Plus de membres sont nécessaires
Michael Bernstein, membre du GCPC, a dit qu'il n'avait pas l'intention de démissionner, mais qu'il souhaitait que l'organisme consultatif gagne en indépendance, à l'instar des comités similaires au Royaume-Uni et dans d'autres pays.
«Dans l'idéal, le GCPC disposerait d'un budget qu'il contrôlerait lui-même et son personnel serait recruté par ses conseillers, plutôt que par un secrétariat gouvernemental», a déclaré M. Bernstein, président et chef de la direction de Clean Prosperity.

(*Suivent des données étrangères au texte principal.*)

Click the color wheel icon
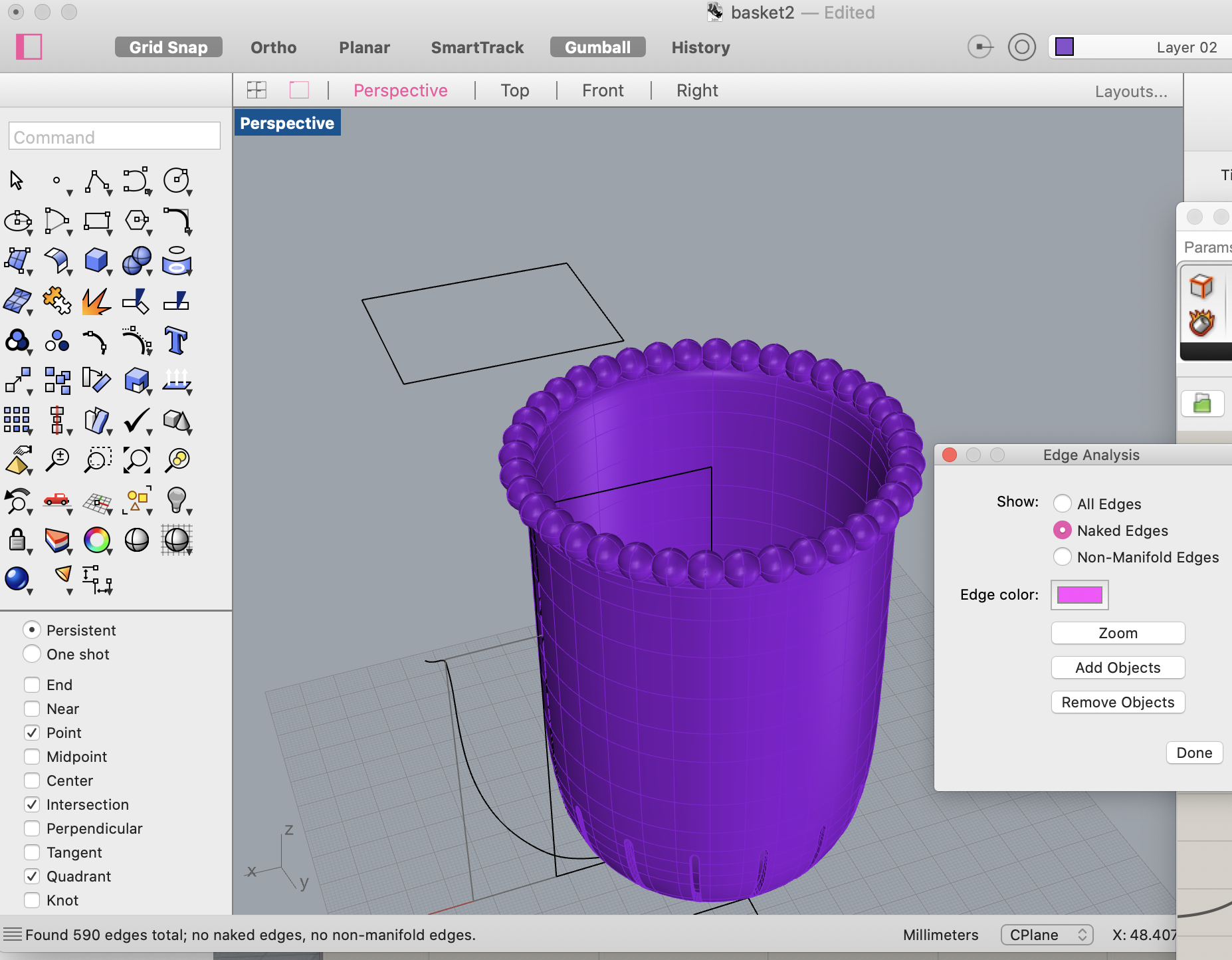This screenshot has height=960, width=1232. (x=97, y=540)
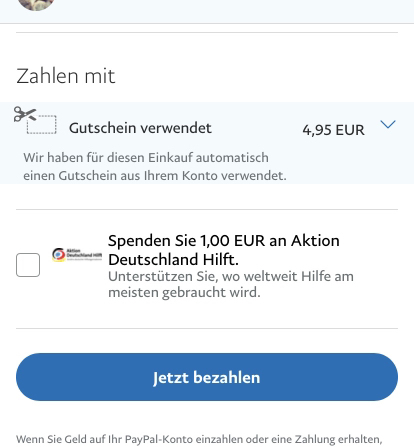Tap the profile avatar at the top
The width and height of the screenshot is (414, 447).
(36, 4)
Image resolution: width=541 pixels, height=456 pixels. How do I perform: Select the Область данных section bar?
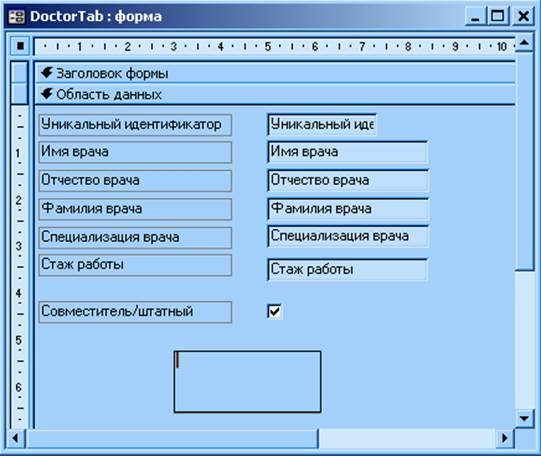point(275,94)
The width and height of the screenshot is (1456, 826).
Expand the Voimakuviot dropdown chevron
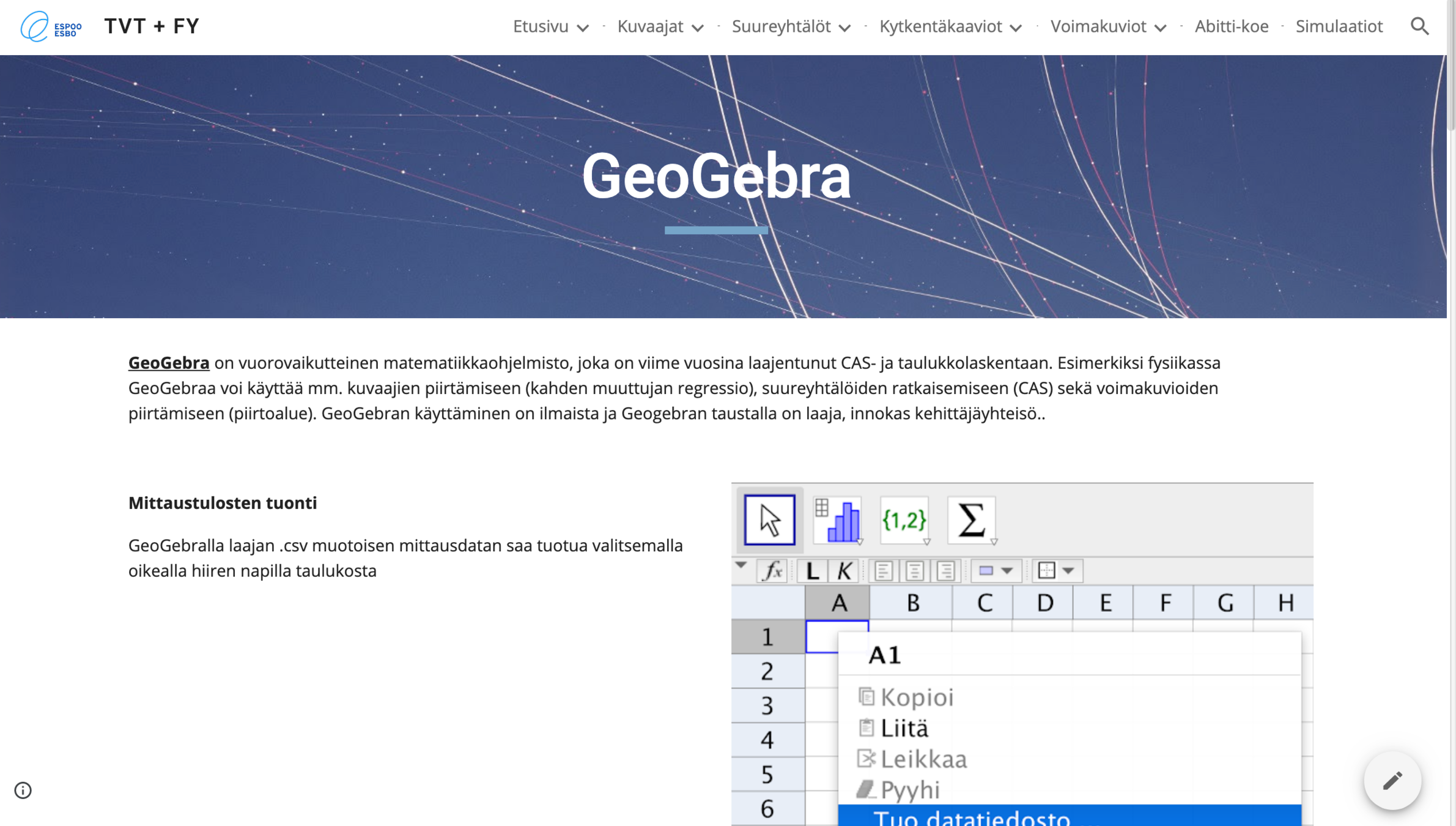1160,28
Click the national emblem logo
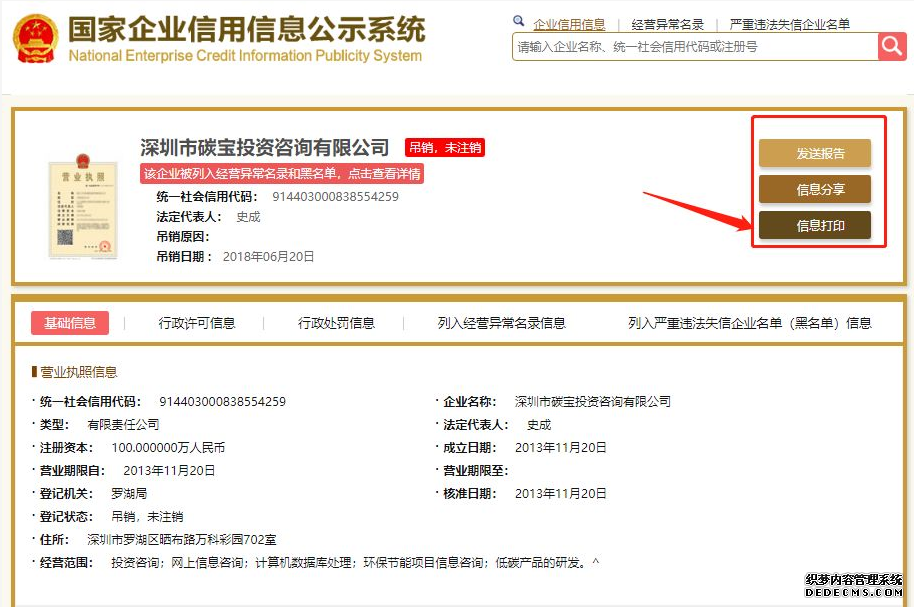The width and height of the screenshot is (914, 607). [x=35, y=40]
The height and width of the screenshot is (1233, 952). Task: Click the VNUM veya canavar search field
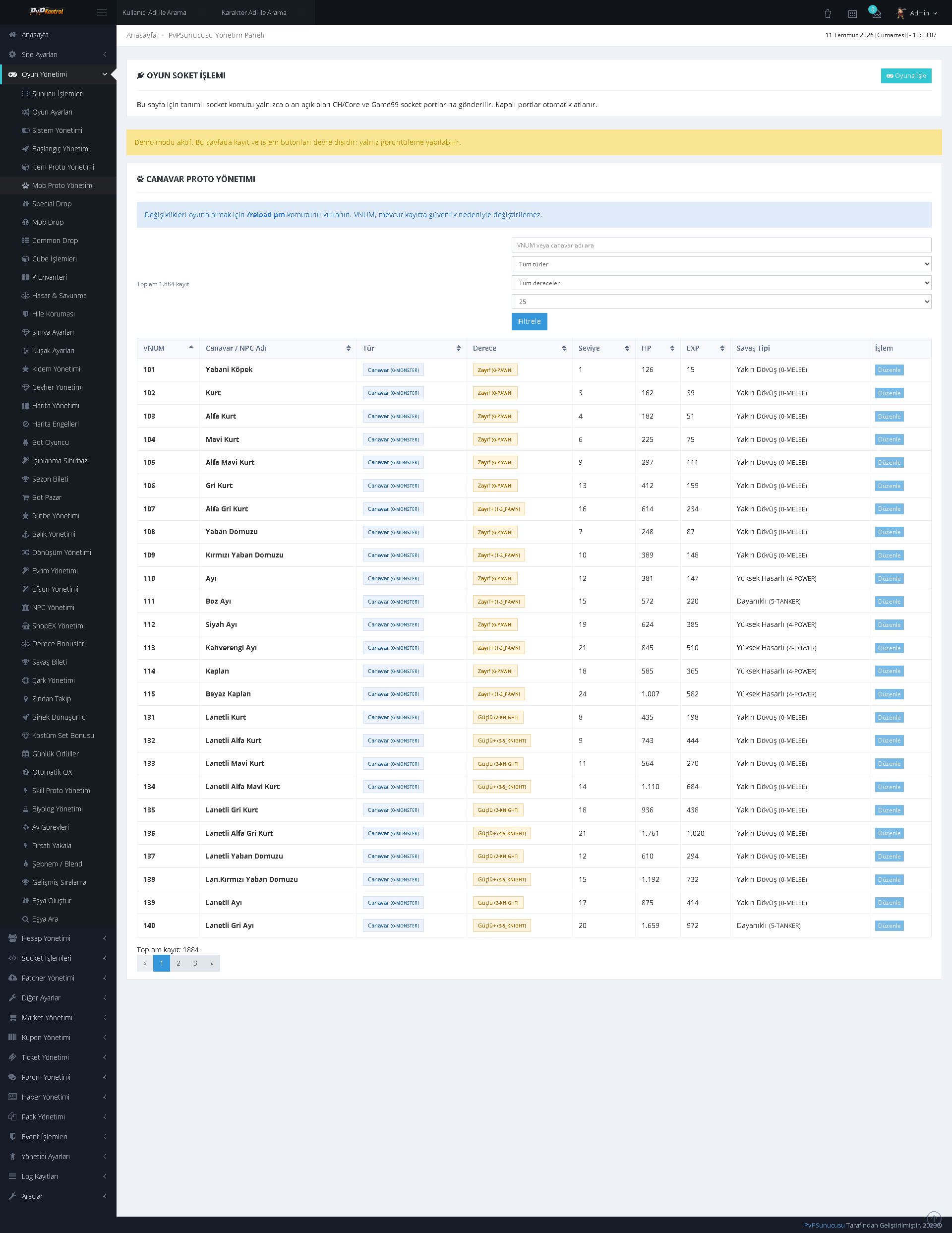(721, 245)
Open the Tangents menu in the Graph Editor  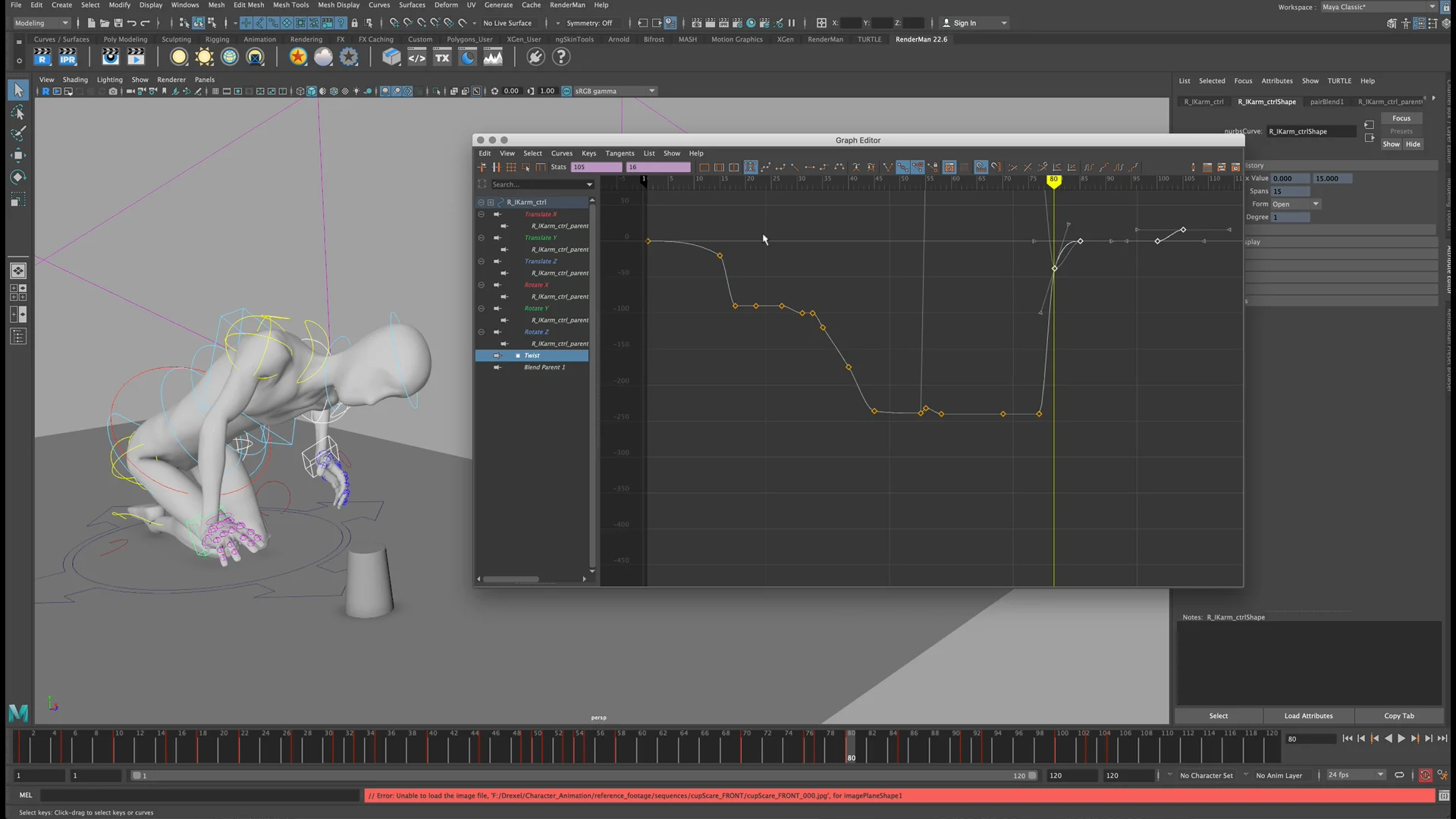[x=620, y=153]
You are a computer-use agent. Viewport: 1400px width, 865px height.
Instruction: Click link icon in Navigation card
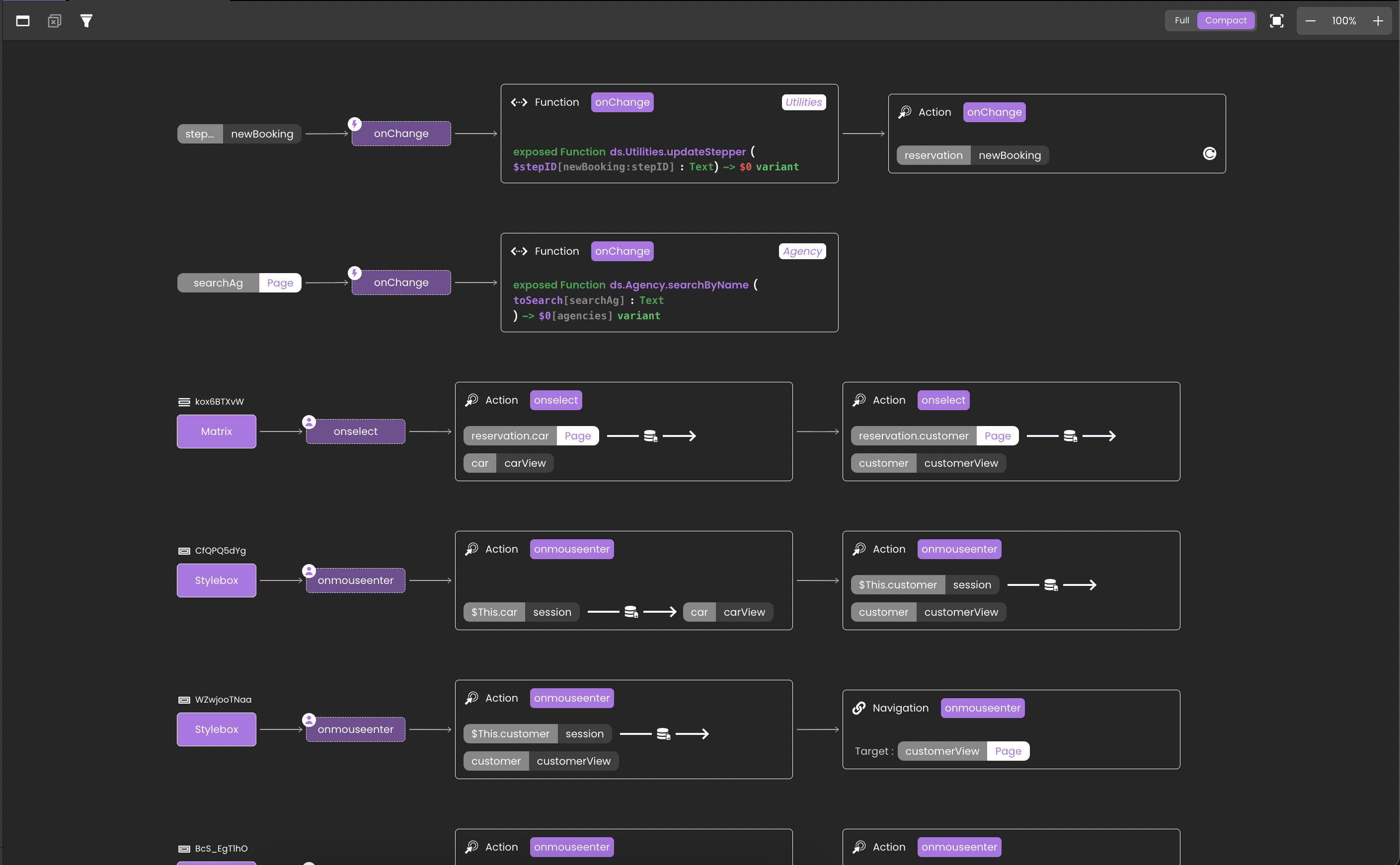point(858,708)
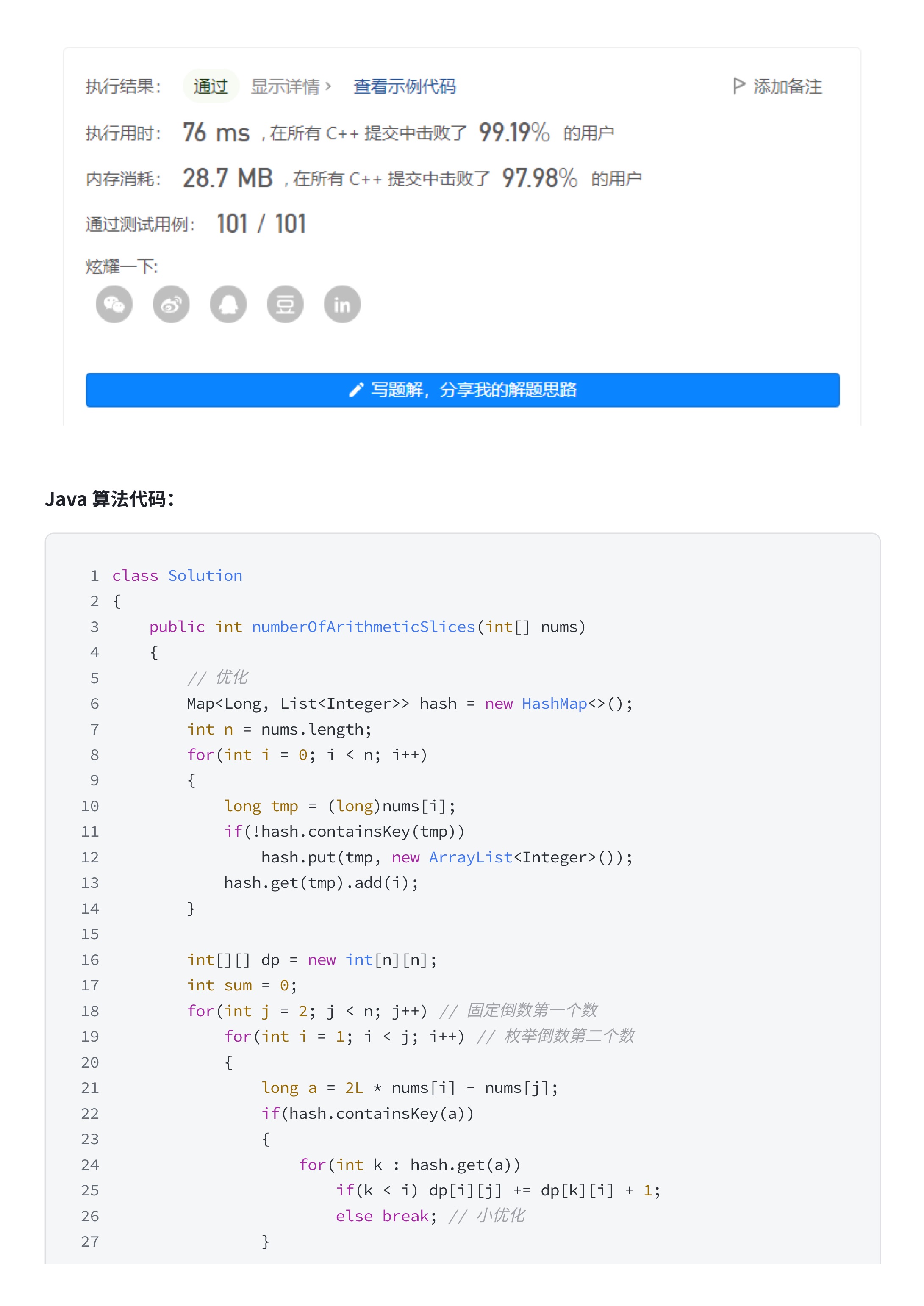Share result via Weibo icon
Viewport: 924px width, 1306px height.
[x=171, y=304]
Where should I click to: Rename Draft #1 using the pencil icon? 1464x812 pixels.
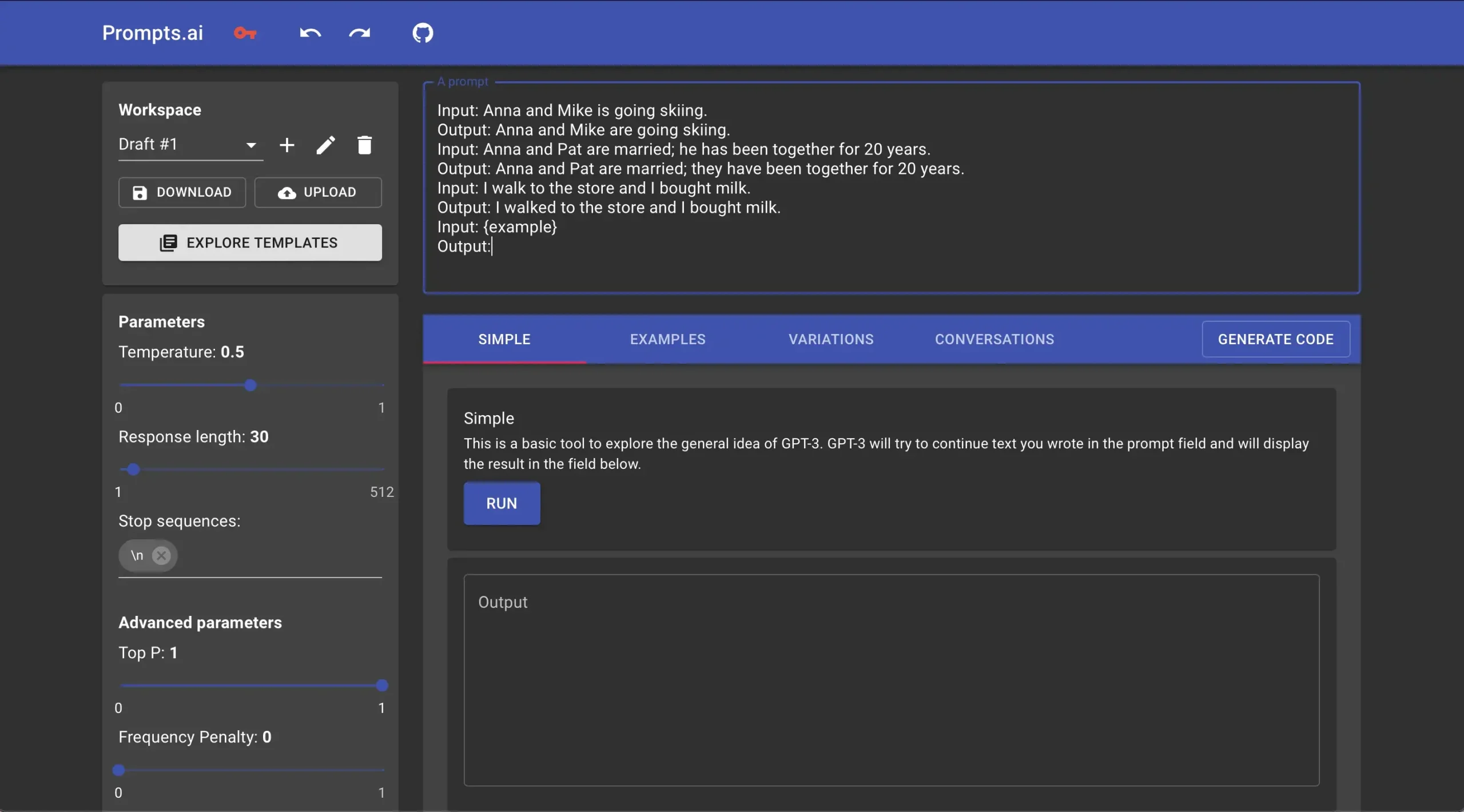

M. Bernstein a ajouté qu'il n'était pas inquiet du niveau de collaboration entre Ottawa et le GCPC et qu'il était déterminé à appuyer l'orientation du gouvernement en matière de politique climatique. Il a qualifié l'orientation du gouvernement Carney d'«approche judicieuse, fondée sur la tarification et l'équilibrage du carbone».
«Je crois que cette nouvelle approche représente un tournant potentiel dans notre transition vers la décarbonation, a-t-il soutenu. Pour moi, cette nouvelle approche constitue donc un pas en avant.»
Dans un échange de courriels avec La Presse Canadienne, Damon Matthews a affirmé que la situation était «chaotique» depuis son arrivée au GCPC en mars, soulignant l'effondrement du nombre de membres du groupe, sans que le gouvernement ne semble s'en apercevoir ni s'en préoccuper.
La Presse Canadienne a demandé au cabinet de la ministre de l'Environnement, Julie Dabrusin, pourquoi le gouvernement n'avait pas pourvu les trois postes vacants avant les démissions de cette semaine.
«Nous n'avons reçu aucune directive ni demande de conseils depuis les élections, si ce n'est l'autorisation de produire notre rapport annuel, comme l'exige la loi. Il nous a fallu quatre mois après les élections pour obtenir l'autorisation officielle de reprendre nos travaux», a rapporté M. Matthews, professeur de géographie, d'aménagement et d'environnement à l'Université Concordia.
«De toute évidence, des changements s'imposent. Nous ne sommes plus que quatre (sans coprésidents) et cela ne suffit pas pour faire quoi que ce soit de significatif. J'étais le seul nouveau membre nommé après un processus de candidature et d'entrevues d'un an.»
M. Matthews a dit ne pas savoir pourquoi aucun candidat n'a encore été nommé.
«Davantage de membres et une nouvelle direction constituent désormais une priorité absolue», a-t-il affirmé.